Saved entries
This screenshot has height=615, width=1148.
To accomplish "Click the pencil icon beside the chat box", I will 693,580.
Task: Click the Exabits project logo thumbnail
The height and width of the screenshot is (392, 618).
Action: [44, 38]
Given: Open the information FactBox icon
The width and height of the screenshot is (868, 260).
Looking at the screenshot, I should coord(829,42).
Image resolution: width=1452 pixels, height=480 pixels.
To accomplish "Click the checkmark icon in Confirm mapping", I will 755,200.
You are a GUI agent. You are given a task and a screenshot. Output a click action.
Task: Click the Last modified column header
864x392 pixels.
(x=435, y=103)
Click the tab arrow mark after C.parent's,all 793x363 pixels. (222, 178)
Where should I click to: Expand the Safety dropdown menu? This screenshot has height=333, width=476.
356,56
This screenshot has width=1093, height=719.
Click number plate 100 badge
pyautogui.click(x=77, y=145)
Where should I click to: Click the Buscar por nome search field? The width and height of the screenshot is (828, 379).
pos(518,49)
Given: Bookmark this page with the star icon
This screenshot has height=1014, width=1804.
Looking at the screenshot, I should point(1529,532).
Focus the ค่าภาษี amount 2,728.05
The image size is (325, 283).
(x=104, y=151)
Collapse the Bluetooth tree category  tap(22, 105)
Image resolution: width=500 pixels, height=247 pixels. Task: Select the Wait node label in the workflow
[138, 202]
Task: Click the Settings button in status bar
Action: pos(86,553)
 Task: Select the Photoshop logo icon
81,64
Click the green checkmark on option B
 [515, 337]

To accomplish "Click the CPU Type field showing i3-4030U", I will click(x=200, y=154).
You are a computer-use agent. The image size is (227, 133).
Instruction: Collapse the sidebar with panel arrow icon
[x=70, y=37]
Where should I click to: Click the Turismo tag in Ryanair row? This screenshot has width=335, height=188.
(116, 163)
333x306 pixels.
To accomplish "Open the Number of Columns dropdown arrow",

§ **Task goal**: Give again, exactly as written, every line from the first one above through the line that has "This screenshot has width=1093, height=719." in it.

§ **Exercise answer**:
This screenshot has height=615, width=1148.
To accomplish "Click the pencil icon beside the chat box", I will 693,580.
Task: Click the Exabits project logo thumbnail
The height and width of the screenshot is (392, 618).
Action: [44, 38]
Given: Open the information FactBox icon
The width and height of the screenshot is (868, 260).
Looking at the screenshot, I should coord(829,42).
Image resolution: width=1452 pixels, height=480 pixels.
To accomplish "Click the checkmark icon in Confirm mapping", I will 755,200.
You are a GUI agent. You are given a task and a screenshot. Output a click action.
Task: Click the Last modified column header
864x392 pixels.
(x=435, y=103)
Click the tab arrow mark after C.parent's,all 793x363 pixels. (222, 178)
Where should I click to: Expand the Safety dropdown menu? This screenshot has height=333, width=476.
356,56
This screenshot has width=1093, height=719.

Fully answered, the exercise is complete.